Tim Steer, manager of the Artemis UK Growth fund, says the warning signs pointing to Autonomy’s problems were ‘written all over the accounts’ and that HP should have done more due diligence.

Steer, who had a large short position on Autonomy last year and got hit when Hewlett-Packard bought Autonomy in August 2011, told Wealth Manager he is surprised HP did not more stringently check Autonomy’s accounts.

In its results today, HP revealed it had an $8.8 billion (£5.5 billion) impairment charge, the majority of which is linked to ‘serious accounting improprieties, disclosure failures and outright misrepresentations at Autonomy Corporation,’ which occurred prior to HP’s acquisition of the firm.

HP has consequently asked US and UK regulators to investigate alleged misrepresentations of Autonomy’s financial position before HP bought the UK software company last year, according to reports.

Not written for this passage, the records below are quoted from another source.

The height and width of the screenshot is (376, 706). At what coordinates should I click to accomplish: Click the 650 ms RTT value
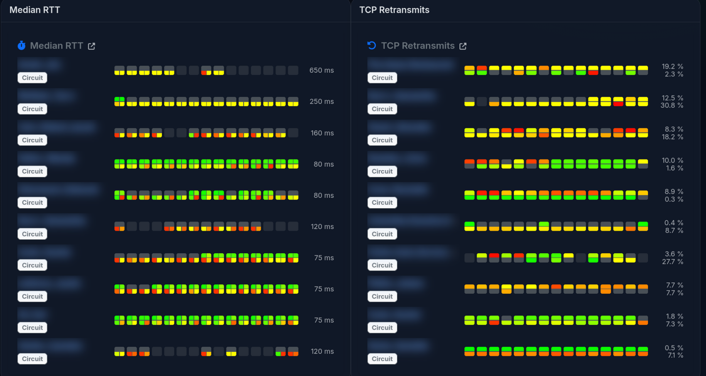coord(321,70)
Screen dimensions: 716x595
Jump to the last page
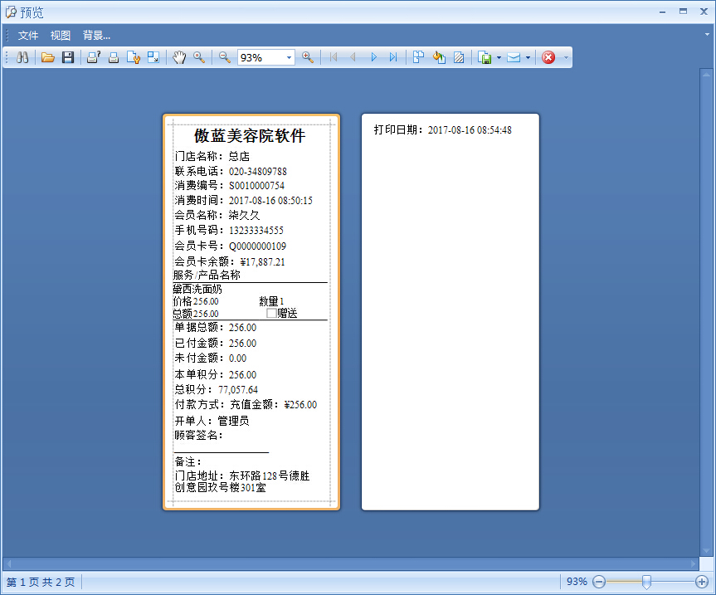coord(395,57)
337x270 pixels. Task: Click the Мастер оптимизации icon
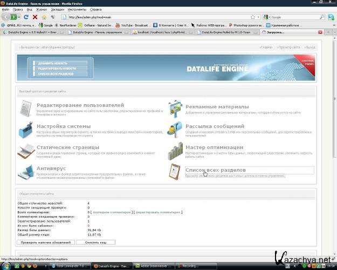(175, 151)
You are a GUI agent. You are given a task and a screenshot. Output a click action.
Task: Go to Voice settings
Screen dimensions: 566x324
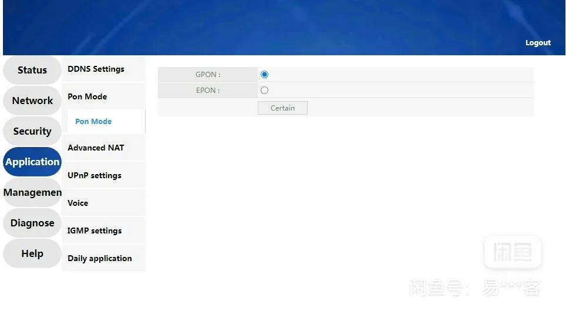(78, 203)
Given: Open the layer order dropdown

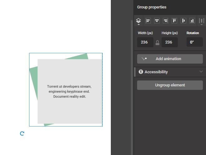Looking at the screenshot, I should point(138,21).
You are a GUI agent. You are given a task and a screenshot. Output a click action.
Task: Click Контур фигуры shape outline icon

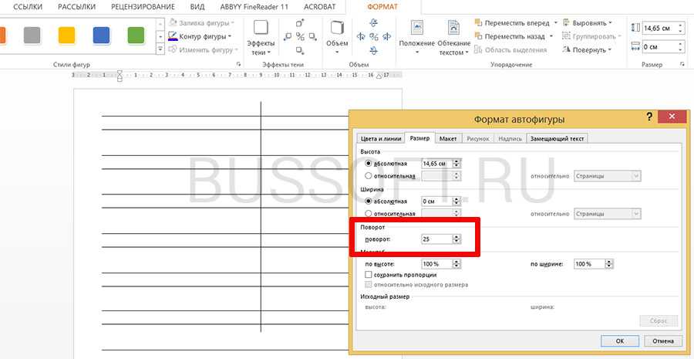tap(174, 36)
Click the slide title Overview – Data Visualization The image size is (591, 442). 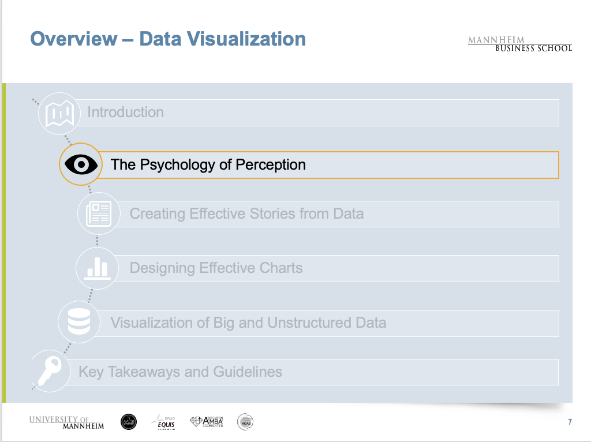(168, 39)
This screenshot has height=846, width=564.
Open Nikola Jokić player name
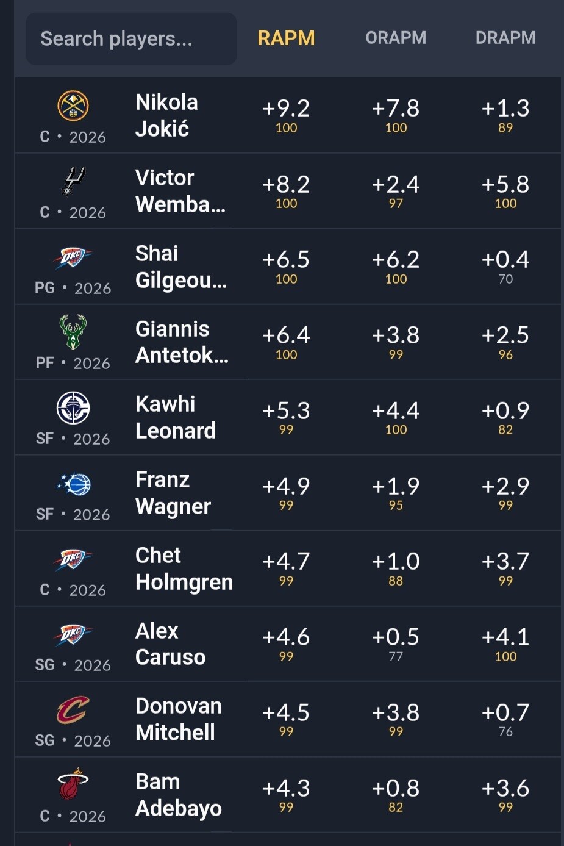166,115
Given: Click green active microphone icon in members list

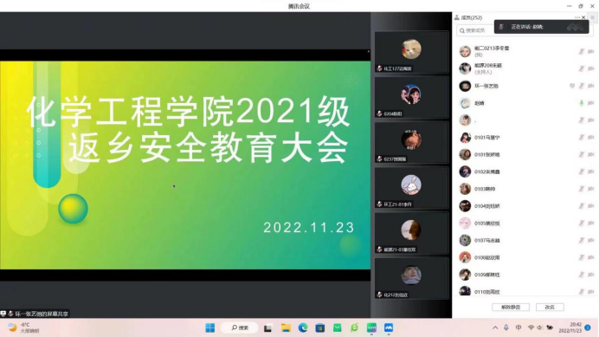Looking at the screenshot, I should (x=581, y=103).
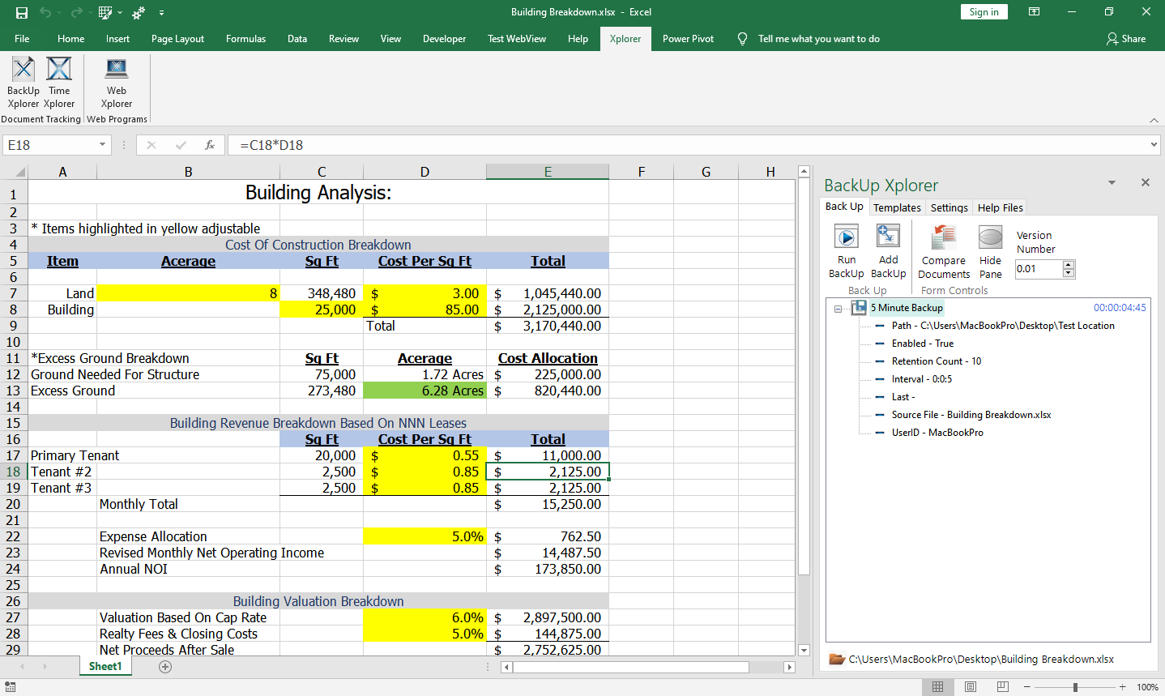Click the Sign in button
This screenshot has width=1165, height=696.
point(984,11)

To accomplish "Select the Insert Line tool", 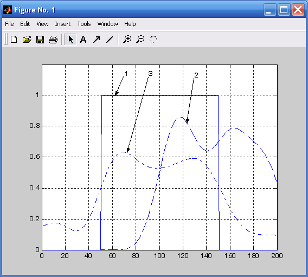I will 110,40.
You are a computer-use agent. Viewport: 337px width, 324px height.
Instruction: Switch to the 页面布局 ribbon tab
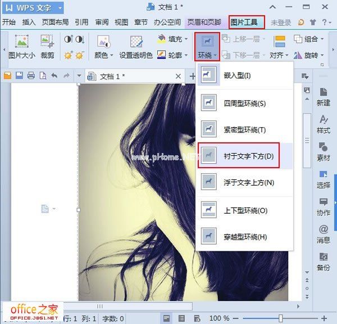pyautogui.click(x=54, y=23)
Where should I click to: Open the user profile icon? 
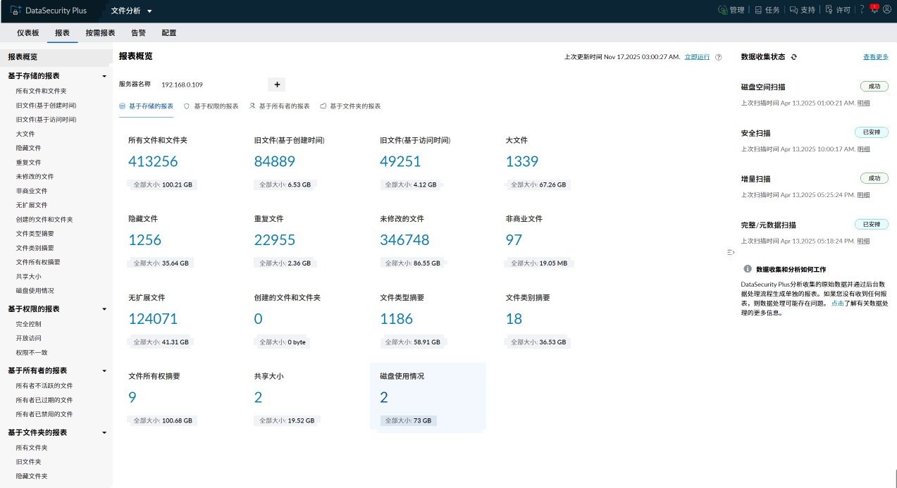[887, 10]
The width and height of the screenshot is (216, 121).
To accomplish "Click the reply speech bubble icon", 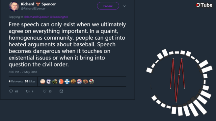I will tap(11, 91).
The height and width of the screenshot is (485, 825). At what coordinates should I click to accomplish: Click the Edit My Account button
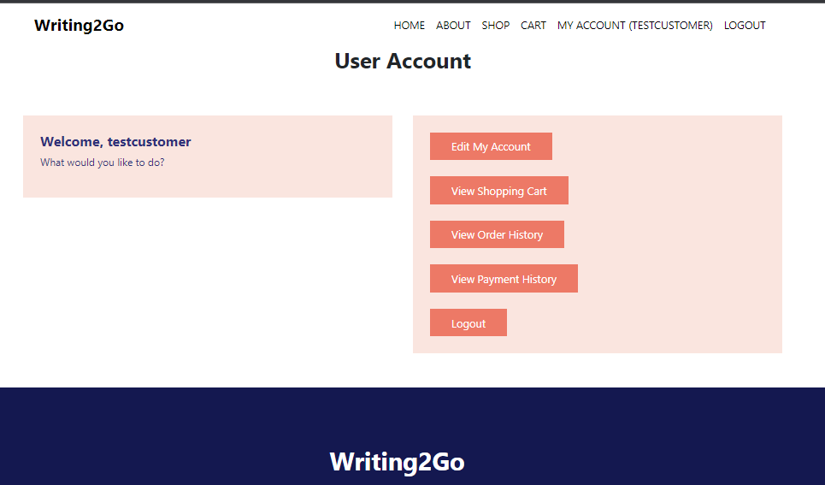[x=491, y=146]
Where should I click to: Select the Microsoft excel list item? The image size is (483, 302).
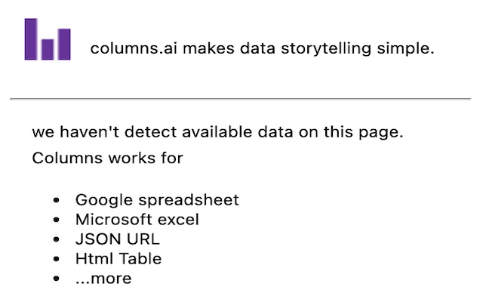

Steer said: ‘There are one or two fund managers and investment analysts who are bold enough to stand up and take a view, especially when they had a look at the sets of accounts that Autonomy were producing.

‘It is surprising that HP never opened up the reports and accounts ahead of offering $12 billion for Autonomy. The warning signs were written all over the accounts.’

Steer conceded his view on Autonomy at the time – to short the stock – hit the fund, although ultimately it is the correct view.

‘It was obvious to quite a few of us that this company had issues. I was short of it…other managers got lucky.’

At the time of the bid, Steer said he was ‘gobsmacked’ by the premium that HP had agreed to pay in the $12 billion deal to buy Autonomy.

He added that these types of UK companies getting bought by US investors fall by the wayside after only a year of being bought, citing Atlantic Computers as another example.